Pandangan Aster mengabur. Nyawanya belum terkumpul sempurna. Telinga dibisingkan oleh dering jam berbentuk apel yang ia letakkan di sudut meja. Tertutup jejeran buku-buku pelajaran.
Aster menutup mulut. "Hoam!" Ia mengambil jam mungil tersebut, sambil tangan satunya mengucek mata. Jarum jam pendek mendekati angka enam dan jarum jam panjang di angka sepuluh tepat.
Hari ini, Aster sudah pasti terlambat. Bukan itu yang dia pikirkan. Aster merasa perlu melihat tanggal di hape. Ia pun membuka laci bawah dengan kaki kanan dan menekan tombol tengah pada layar ponsel menggunakan jempol kaki.
Hari Senin, tanggal yang sama ketika tertidur di jam kosong Bu Imel. Aster mengerutkan dahi. Apa sekarang rohnya jalan-jalan ke masa lalu? Kaki Aster menendang laci frustrasi.
Aster mengusap wajah kasar. Itu artinya, Aster melanjutkan waktu di mana ia belajar sampai dini hari. Otaknya sangat lelah mengartikan semua kejadian aneh ini. Tak berminat menambah beban pikiran, Aster pun menutup buku berisi tulisan miring, lalu dimasukkannya ke dalam ransel merah. Dia harus cepat bersiap menimba ilmu.

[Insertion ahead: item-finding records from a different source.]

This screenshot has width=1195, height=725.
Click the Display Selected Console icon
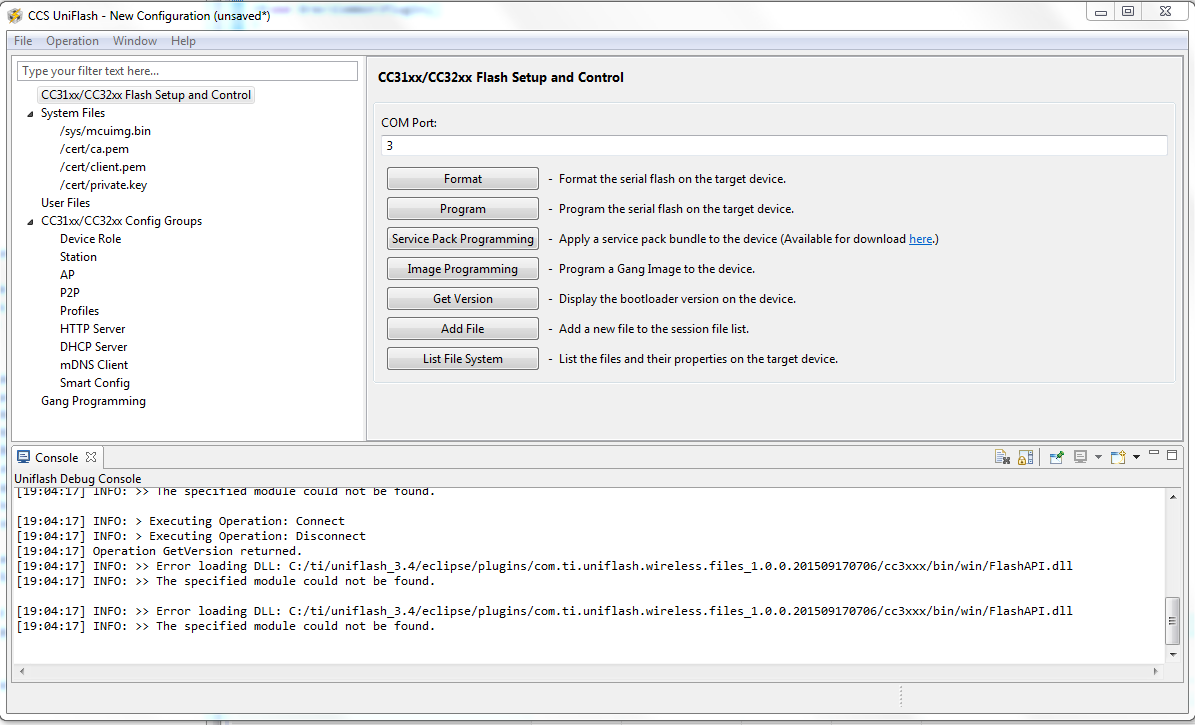tap(1080, 457)
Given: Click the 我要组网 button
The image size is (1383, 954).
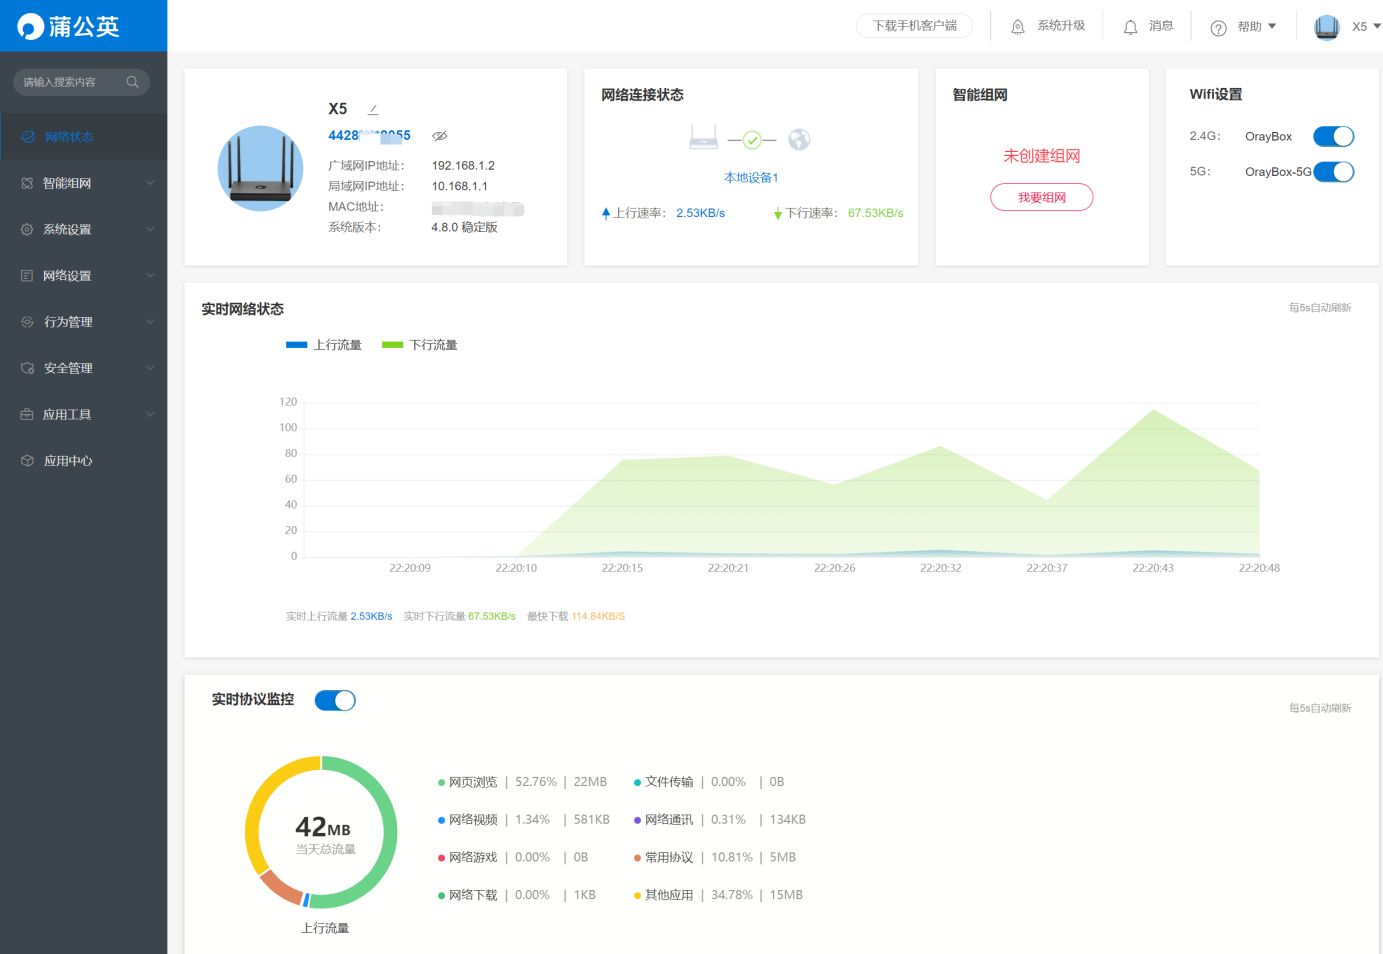Looking at the screenshot, I should [x=1041, y=198].
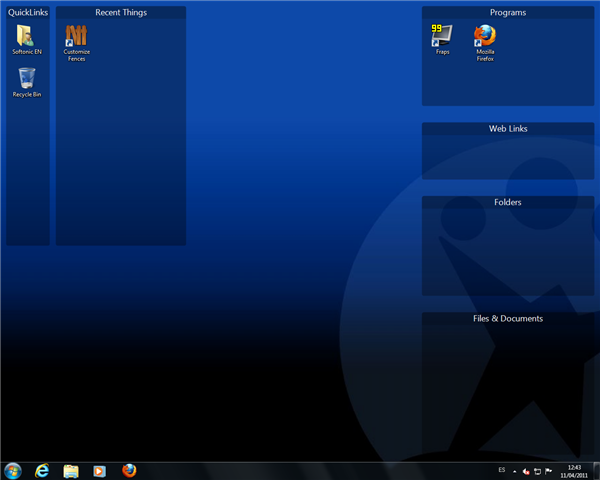The height and width of the screenshot is (480, 600).
Task: Click the Programs fence title bar
Action: (508, 13)
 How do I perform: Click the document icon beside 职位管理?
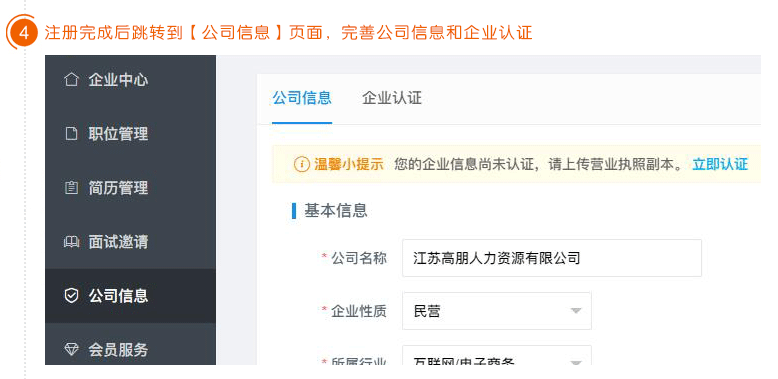(x=71, y=134)
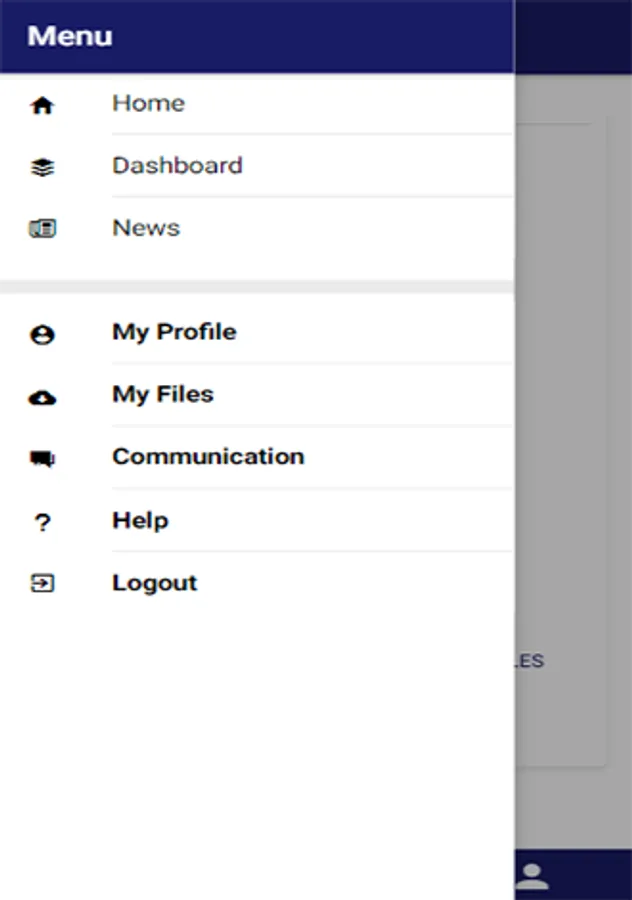The width and height of the screenshot is (632, 900).
Task: Click the News newspaper icon
Action: pyautogui.click(x=42, y=229)
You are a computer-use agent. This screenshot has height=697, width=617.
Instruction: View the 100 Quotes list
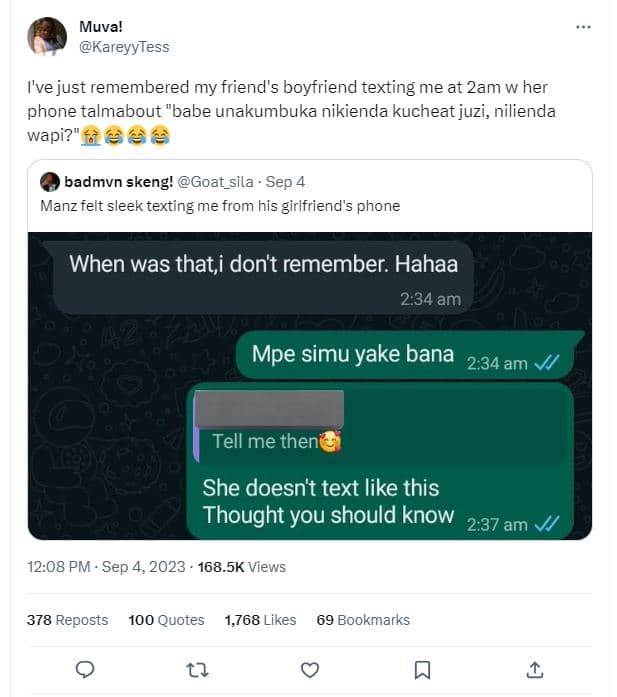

Sepanjang perjalanan menuju sekolah, pikirannya masih dilanda kebingungan (lagi). Pasalnya hari ini tidak ada kelas Bu Imel, dan memang Bu Imel tidak mengajar murid kelas delapan.
Sibuk berpikir, sampai Aster tidak memperhatikan langkah sepatu menyusuri lorong sepi. Semua penghuni sudah menempatkan diri di bangku masing-masing. Dari jendela transparan, Aster melihat teman-teman fokus mendengar guru menyampaikan materi.
Aster berbelok tajam tanpa melihat kiri kanan apakah ada orang. Tubuhnya terhuyung. "Awh, lo kalau jalan pake mata dong!" hardiknya sambil memegang bahu yang terhantam sudut meja.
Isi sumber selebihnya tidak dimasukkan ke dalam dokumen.